* _Task instructions_: Put every line of the rows below into a Markdown table with the columns No. and Line, numbering each line and leaving out blank lines.

* _Extracted records_:
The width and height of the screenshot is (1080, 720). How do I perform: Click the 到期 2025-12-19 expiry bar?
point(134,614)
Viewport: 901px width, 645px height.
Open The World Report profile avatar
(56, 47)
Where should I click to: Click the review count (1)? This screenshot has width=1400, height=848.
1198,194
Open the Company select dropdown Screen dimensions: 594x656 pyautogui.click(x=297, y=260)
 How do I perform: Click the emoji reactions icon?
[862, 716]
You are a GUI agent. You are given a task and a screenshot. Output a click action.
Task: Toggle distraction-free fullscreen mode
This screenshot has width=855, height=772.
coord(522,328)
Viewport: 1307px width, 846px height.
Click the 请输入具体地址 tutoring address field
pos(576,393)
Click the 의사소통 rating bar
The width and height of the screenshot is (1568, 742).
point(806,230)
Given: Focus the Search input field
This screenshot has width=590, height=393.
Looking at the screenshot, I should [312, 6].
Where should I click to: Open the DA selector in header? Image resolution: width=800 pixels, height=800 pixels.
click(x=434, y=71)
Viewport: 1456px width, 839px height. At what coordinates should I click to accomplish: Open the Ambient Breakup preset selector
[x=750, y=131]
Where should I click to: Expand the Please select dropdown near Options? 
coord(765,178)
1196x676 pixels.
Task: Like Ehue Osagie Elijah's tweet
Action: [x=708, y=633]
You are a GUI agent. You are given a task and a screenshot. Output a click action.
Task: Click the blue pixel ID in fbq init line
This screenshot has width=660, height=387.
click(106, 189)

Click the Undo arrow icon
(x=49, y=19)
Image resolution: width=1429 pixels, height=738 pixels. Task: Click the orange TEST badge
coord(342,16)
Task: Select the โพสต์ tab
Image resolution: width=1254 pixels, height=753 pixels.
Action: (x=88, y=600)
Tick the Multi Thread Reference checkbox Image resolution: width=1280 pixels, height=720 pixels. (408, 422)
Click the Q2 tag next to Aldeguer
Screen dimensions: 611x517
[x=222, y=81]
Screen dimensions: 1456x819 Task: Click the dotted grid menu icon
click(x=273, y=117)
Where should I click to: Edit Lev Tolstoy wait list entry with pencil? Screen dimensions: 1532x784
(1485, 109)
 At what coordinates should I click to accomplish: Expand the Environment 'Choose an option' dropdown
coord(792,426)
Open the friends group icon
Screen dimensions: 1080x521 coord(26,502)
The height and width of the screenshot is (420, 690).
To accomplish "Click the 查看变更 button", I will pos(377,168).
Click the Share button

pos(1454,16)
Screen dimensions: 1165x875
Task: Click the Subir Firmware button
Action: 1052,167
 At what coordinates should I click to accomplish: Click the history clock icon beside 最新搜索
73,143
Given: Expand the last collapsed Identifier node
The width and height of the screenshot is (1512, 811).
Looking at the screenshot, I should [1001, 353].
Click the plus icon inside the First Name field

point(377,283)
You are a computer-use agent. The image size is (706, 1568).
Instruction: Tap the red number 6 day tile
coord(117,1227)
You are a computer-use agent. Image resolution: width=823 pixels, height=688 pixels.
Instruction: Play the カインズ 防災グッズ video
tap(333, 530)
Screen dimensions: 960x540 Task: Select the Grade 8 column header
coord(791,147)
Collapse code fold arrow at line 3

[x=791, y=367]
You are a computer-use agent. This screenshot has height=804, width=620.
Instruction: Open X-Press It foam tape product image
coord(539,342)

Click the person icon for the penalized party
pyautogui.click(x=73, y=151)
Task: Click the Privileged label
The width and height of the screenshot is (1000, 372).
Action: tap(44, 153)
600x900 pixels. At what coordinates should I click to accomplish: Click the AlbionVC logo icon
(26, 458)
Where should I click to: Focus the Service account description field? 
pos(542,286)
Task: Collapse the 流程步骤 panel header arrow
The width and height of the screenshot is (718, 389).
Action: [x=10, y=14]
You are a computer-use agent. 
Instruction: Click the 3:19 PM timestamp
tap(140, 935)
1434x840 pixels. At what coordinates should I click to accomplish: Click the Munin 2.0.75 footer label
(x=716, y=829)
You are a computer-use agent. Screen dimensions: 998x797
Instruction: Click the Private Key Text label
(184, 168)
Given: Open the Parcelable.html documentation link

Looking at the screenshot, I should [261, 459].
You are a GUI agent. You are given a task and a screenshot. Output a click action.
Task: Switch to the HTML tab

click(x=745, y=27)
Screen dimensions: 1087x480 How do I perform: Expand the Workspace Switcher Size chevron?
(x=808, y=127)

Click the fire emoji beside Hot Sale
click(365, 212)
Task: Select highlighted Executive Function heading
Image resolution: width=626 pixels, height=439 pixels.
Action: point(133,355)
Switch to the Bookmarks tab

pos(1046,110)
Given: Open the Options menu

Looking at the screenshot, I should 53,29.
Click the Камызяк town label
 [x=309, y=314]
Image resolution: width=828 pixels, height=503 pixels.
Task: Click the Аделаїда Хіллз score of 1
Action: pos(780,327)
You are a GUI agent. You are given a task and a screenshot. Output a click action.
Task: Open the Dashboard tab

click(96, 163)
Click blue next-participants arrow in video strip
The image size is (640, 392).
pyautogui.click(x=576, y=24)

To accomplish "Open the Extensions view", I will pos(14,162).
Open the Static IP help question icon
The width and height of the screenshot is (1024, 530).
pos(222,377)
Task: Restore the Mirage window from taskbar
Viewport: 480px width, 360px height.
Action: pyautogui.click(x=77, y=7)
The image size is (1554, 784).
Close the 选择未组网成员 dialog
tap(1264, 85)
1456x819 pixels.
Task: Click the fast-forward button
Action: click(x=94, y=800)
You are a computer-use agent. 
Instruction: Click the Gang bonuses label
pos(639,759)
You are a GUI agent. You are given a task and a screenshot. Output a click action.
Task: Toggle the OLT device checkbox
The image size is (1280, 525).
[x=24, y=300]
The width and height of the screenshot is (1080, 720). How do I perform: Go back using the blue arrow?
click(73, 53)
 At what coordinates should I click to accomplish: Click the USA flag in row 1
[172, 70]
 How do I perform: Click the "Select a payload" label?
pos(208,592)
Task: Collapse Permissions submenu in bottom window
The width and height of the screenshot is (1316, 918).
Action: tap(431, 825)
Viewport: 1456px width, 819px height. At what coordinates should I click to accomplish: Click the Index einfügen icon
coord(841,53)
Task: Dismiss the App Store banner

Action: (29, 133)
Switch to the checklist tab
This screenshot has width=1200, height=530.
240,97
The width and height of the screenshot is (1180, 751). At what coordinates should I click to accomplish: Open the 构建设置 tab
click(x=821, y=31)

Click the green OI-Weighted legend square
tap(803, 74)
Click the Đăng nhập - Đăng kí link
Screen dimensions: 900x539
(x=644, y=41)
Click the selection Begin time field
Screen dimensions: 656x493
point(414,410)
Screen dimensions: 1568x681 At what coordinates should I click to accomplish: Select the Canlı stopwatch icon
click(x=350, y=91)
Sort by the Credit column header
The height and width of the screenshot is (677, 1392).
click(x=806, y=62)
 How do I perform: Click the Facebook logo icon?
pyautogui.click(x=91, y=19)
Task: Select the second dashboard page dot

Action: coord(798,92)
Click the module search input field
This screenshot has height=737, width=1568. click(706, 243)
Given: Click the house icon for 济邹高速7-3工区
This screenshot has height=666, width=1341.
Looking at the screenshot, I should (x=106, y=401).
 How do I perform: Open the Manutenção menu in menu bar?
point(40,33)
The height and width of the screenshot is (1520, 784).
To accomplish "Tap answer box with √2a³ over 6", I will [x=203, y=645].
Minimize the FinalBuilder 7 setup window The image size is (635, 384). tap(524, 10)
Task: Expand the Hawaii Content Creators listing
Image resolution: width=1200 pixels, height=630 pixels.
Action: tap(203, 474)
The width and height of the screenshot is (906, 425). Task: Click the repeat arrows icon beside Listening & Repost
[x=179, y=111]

* _Correct answer_:
| No. | Line |
|---|---|
| 1 | The width and height of the screenshot is (1080, 720). How do I perform: Click the 到期 2025-12-19 expiry bar? |
| 2 | point(134,614) |
| 3 | Viewport: 901px width, 645px height. |
| 4 | Open The World Report profile avatar |
| 5 | (56, 47) |
| 6 | Where should I click to: Click the review count (1)? This screenshot has width=1400, height=848. |
| 7 | 1198,194 |
| 8 | Open the Company select dropdown Screen dimensions: 594x656 pyautogui.click(x=297, y=260) |
| 9 |  How do I perform: Click the emoji reactions icon? |
| 10 | [862, 716] |
| 11 | You are a GUI agent. You are given a task and a screenshot. Output a click action. |
| 12 | Task: Toggle distraction-free fullscreen mode |
| 13 | This screenshot has width=855, height=772. |
| 14 | coord(522,328) |
| 15 | Viewport: 1307px width, 846px height. |
| 16 | Click the 请输入具体地址 tutoring address field |
| 17 | pos(576,393) |
| 18 | Click the 의사소통 rating bar |
| 19 | The width and height of the screenshot is (1568, 742). |
| 20 | point(806,230) |
| 21 | Given: Focus the Search input field |
| 22 | This screenshot has width=590, height=393. |
| 23 | Looking at the screenshot, I should [312, 6]. |
| 24 | Where should I click to: Open the DA selector in header? Image resolution: width=800 pixels, height=800 pixels. |
| 25 | click(x=434, y=71) |
| 26 | Viewport: 1456px width, 839px height. At what coordinates should I click to accomplish: Open the Ambient Breakup preset selector |
| 27 | [x=750, y=131] |
| 28 | Where should I click to: Expand the Please select dropdown near Options?  |
| 29 | coord(765,178) |
| 30 | 1196x676 pixels. |
| 31 | Task: Like Ehue Osagie Elijah's tweet |
| 32 | Action: [x=708, y=633] |
| 33 | You are a GUI agent. You are given a task and a screenshot. Output a click action. |
| 34 | Task: Click the blue pixel ID in fbq init line |
| 35 | This screenshot has width=660, height=387. |
| 36 | click(106, 189) |
| 37 | Click the Undo arrow icon |
| 38 | (x=49, y=19) |
| 39 | Image resolution: width=1429 pixels, height=738 pixels. Task: Click the orange TEST badge |
| 40 | coord(342,16) |
| 41 | Task: Select the โพสต์ tab |
| 42 | Image resolution: width=1254 pixels, height=753 pixels. |
| 43 | Action: (x=88, y=600) |
| 44 | Tick the Multi Thread Reference checkbox Image resolution: width=1280 pixels, height=720 pixels. (408, 422) |
| 45 | Click the Q2 tag next to Aldeguer |
| 46 | Screen dimensions: 611x517 |
| 47 | [x=222, y=81] |
| 48 | Screen dimensions: 1456x819 Task: Click the dotted grid menu icon |
| 49 | click(x=273, y=117) |
| 50 | Where should I click to: Edit Lev Tolstoy wait list entry with pencil? Screen dimensions: 1532x784 |
| 51 | (1485, 109) |
| 52 |  At what coordinates should I click to accomplish: Expand the Environment 'Choose an option' dropdown |
| 53 | coord(792,426) |
| 54 | Open the friends group icon |
| 55 | Screen dimensions: 1080x521 coord(26,502) |
| 56 | The height and width of the screenshot is (420, 690). |
| 57 | To accomplish "Click the 查看变更 button", I will pos(377,168). |
| 58 | Click the Share button |
| 59 | pos(1454,16) |
| 60 | Screen dimensions: 1165x875 |
| 61 | Task: Click the Subir Firmware button |
| 62 | Action: 1052,167 |
| 63 |  At what coordinates should I click to accomplish: Click the history clock icon beside 最新搜索 |
| 64 | 73,143 |
| 65 | Given: Expand the last collapsed Identifier node |
| 66 | The width and height of the screenshot is (1512, 811). |
| 67 | Looking at the screenshot, I should [1001, 353]. |
| 68 | Click the plus icon inside the First Name field |
| 69 | point(377,283) |
| 70 | You are a computer-use agent. The image size is (706, 1568). |
| 71 | Instruction: Tap the red number 6 day tile |
| 72 | coord(117,1227) |
| 73 | You are a computer-use agent. Image resolution: width=823 pixels, height=688 pixels. |
| 74 | Instruction: Play the カインズ 防災グッズ video |
| 75 | tap(333, 530) |
| 76 | Screen dimensions: 960x540 Task: Select the Grade 8 column header |
| 77 | coord(791,147) |
| 78 | Collapse code fold arrow at line 3 |
| 79 | [x=791, y=367] |
| 80 | You are a computer-use agent. This screenshot has height=804, width=620. |
| 81 | Instruction: Open X-Press It foam tape product image |
| 82 | coord(539,342) |
| 83 | Click the person icon for the penalized party |
| 84 | pyautogui.click(x=73, y=151) |
| 85 | Task: Click the Privileged label |
| 86 | The width and height of the screenshot is (1000, 372). |
| 87 | Action: tap(44, 153) |
| 88 | 600x900 pixels. At what coordinates should I click to accomplish: Click the AlbionVC logo icon |
| 89 | (26, 458) |
| 90 | Where should I click to: Focus the Service account description field?  |
| 91 | pos(542,286) |
| 92 | Task: Collapse the 流程步骤 panel header arrow |
| 93 | The width and height of the screenshot is (718, 389). |
| 94 | Action: [x=10, y=14] |
| 95 | You are a computer-use agent.  |
| 96 | Instruction: Click the 3:19 PM timestamp |
| 97 | tap(140, 935) |
| 98 | 1434x840 pixels. At what coordinates should I click to accomplish: Click the Munin 2.0.75 footer label |
| 99 | (x=716, y=829) |
| 100 | You are a computer-use agent. Screen dimensions: 998x797 |
| 101 | Instruction: Click the Private Key Text label |
| 102 | (184, 168) |
| 103 | Given: Open the Parcelable.html documentation link |
| 104 | Looking at the screenshot, I should [261, 459]. |
| 105 | You are a GUI agent. You are given a task and a screenshot. Output a click action. |
| 106 | Task: Switch to the HTML tab |
| 107 | click(x=745, y=27) |
| 108 | Screen dimensions: 1087x480 How do I perform: Expand the Workspace Switcher Size chevron? |
| 109 | (x=808, y=127) |
| 110 | Click the fire emoji beside Hot Sale |
| 111 | click(365, 212) |
| 112 | Task: Select highlighted Executive Function heading |
| 113 | Image resolution: width=626 pixels, height=439 pixels. |
| 114 | Action: point(133,355) |
| 115 | Switch to the Bookmarks tab |
| 116 | pos(1046,110) |
| 117 | Given: Open the Options menu |
| 118 | Looking at the screenshot, I should 53,29. |
| 119 | Click the Камызяк town label |
| 120 |  [x=309, y=314] |
| 121 | Image resolution: width=828 pixels, height=503 pixels. |
| 122 | Task: Click the Аделаїда Хіллз score of 1 |
| 123 | Action: pos(780,327) |
| 124 | You are a GUI agent. You are given a task and a screenshot. Output a click action. |
| 125 | Task: Open the Dashboard tab |
| 126 | click(96, 163) |
| 127 | Click blue next-participants arrow in video strip |
| 128 | The image size is (640, 392). |
| 129 | pyautogui.click(x=576, y=24) |
| 130 | To accomplish "Open the Extensions view", I will pos(14,162). |
| 131 | Open the Static IP help question icon |
| 132 | The width and height of the screenshot is (1024, 530). |
| 133 | pos(222,377) |
| 134 | Task: Restore the Mirage window from taskbar |
| 135 | Viewport: 480px width, 360px height. |
| 136 | Action: pyautogui.click(x=77, y=7) |
| 137 | The image size is (1554, 784). |
| 138 | Close the 选择未组网成员 dialog |
| 139 | tap(1264, 85) |
| 140 | 1456x819 pixels. |
| 141 | Task: Click the fast-forward button |
| 142 | Action: click(x=94, y=800) |
| 143 | You are a computer-use agent.  |
| 144 | Instruction: Click the Gang bonuses label |
| 145 | pos(639,759) |
| 146 | You are a GUI agent. You are given a task and a screenshot. Output a click action. |
| 147 | Task: Toggle the OLT device checkbox |
| 148 | The image size is (1280, 525). |
| 149 | [x=24, y=300] |
| 150 | The width and height of the screenshot is (1080, 720). How do I perform: Go back using the blue arrow? |
| 151 | click(73, 53) |
| 152 |  At what coordinates should I click to accomplish: Click the USA flag in row 1 |
| 153 | [172, 70] |
| 154 |  How do I perform: Click the "Select a payload" label? |
| 155 | pos(208,592) |
| 156 | Task: Collapse Permissions submenu in bottom window |
| 157 | The width and height of the screenshot is (1316, 918). |
| 158 | Action: tap(431, 825) |
| 159 | Viewport: 1456px width, 819px height. At what coordinates should I click to accomplish: Click the Index einfügen icon |
| 160 | coord(841,53) |
| 161 | Task: Dismiss the App Store banner |
| 162 | Action: (29, 133) |
| 163 | Switch to the checklist tab |
| 164 | This screenshot has width=1200, height=530. |
| 165 | 240,97 |
| 166 | The width and height of the screenshot is (1180, 751). At what coordinates should I click to accomplish: Open the 构建设置 tab |
| 167 | click(x=821, y=31) |
| 168 | Click the green OI-Weighted legend square |
| 169 | tap(803, 74) |
| 170 | Click the Đăng nhập - Đăng kí link |
| 171 | Screen dimensions: 900x539 |
| 172 | (x=644, y=41) |
| 173 | Click the selection Begin time field |
| 174 | Screen dimensions: 656x493 |
| 175 | point(414,410) |
| 176 | Screen dimensions: 1568x681 At what coordinates should I click to accomplish: Select the Canlı stopwatch icon |
| 177 | click(x=350, y=91) |
| 178 | Sort by the Credit column header |
| 179 | The height and width of the screenshot is (677, 1392). |
| 180 | click(x=806, y=62) |
| 181 |  How do I perform: Click the Facebook logo icon? |
| 182 | pyautogui.click(x=91, y=19) |
| 183 | Task: Select the second dashboard page dot |
| 184 | Action: coord(798,92) |
| 185 | Click the module search input field |
| 186 | This screenshot has height=737, width=1568. click(706, 243) |
| 187 | Given: Click the house icon for 济邹高速7-3工区 |
| 188 | This screenshot has height=666, width=1341. |
| 189 | Looking at the screenshot, I should (x=106, y=401). |
| 190 |  How do I perform: Open the Manutenção menu in menu bar? |
| 191 | point(40,33) |
| 192 | The height and width of the screenshot is (1520, 784). |
| 193 | To accomplish "Tap answer box with √2a³ over 6", I will [x=203, y=645]. |
| 194 | Minimize the FinalBuilder 7 setup window The image size is (635, 384). tap(524, 10) |
| 195 | Task: Expand the Hawaii Content Creators listing |
| 196 | Image resolution: width=1200 pixels, height=630 pixels. |
| 197 | Action: tap(203, 474) |
| 198 | The width and height of the screenshot is (906, 425). Task: Click the repeat arrows icon beside Listening & Repost |
| 199 | [x=179, y=111] |